Only the lines from the one that contains "Image resolution: width=1568" through the last line of the data below should be duplicated, exactly and without pictures.

##### Stored data

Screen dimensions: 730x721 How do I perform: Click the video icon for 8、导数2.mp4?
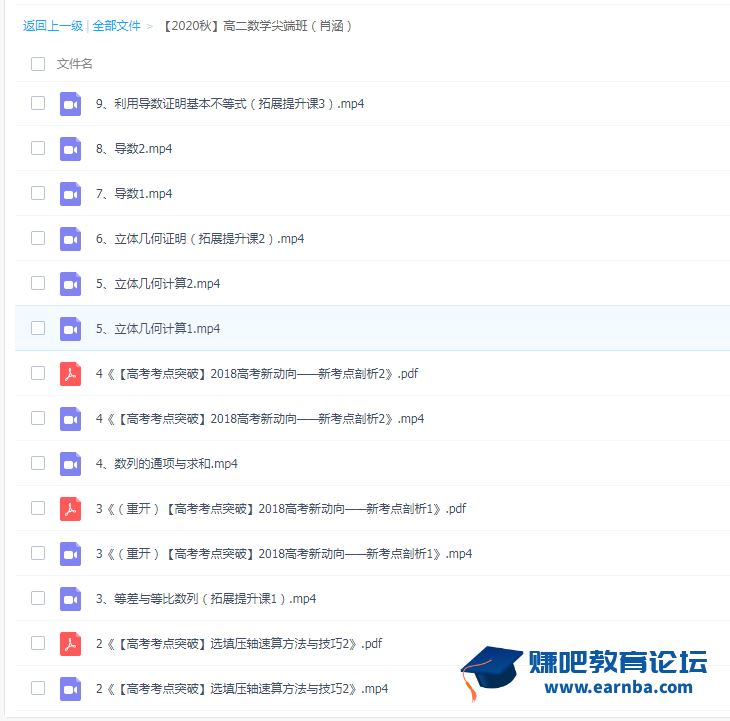70,149
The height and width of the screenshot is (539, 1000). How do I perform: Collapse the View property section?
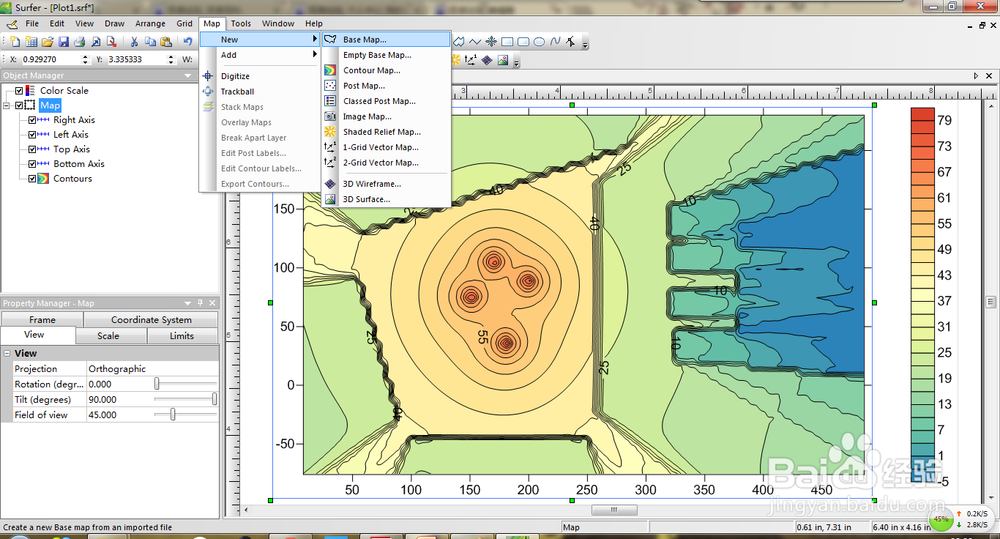click(x=7, y=353)
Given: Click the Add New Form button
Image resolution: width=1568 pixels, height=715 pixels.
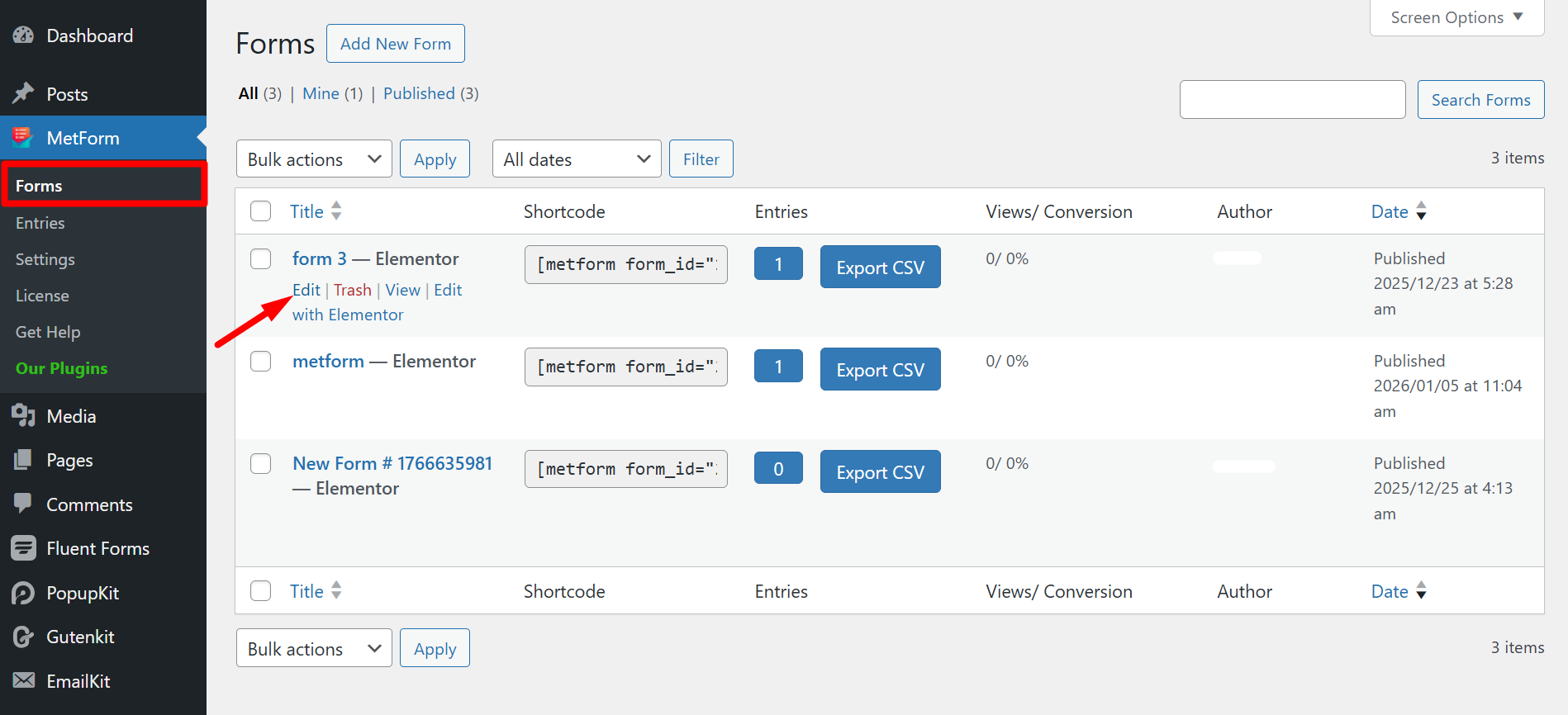Looking at the screenshot, I should [396, 44].
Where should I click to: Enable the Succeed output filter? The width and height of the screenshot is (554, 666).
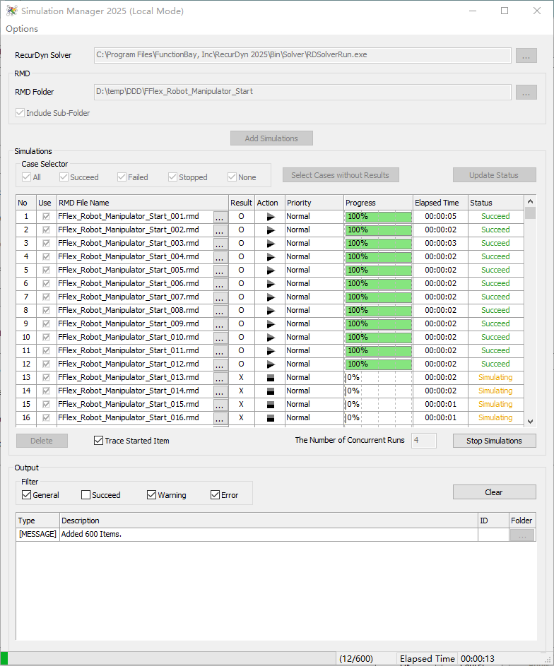coord(85,495)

##########

Answer for this exercise:
Image resolution: width=1568 pixels, height=715 pixels.
Looking at the screenshot, I should [396, 44].
Where should I click to: Enable the Succeed output filter? The width and height of the screenshot is (554, 666).
coord(85,495)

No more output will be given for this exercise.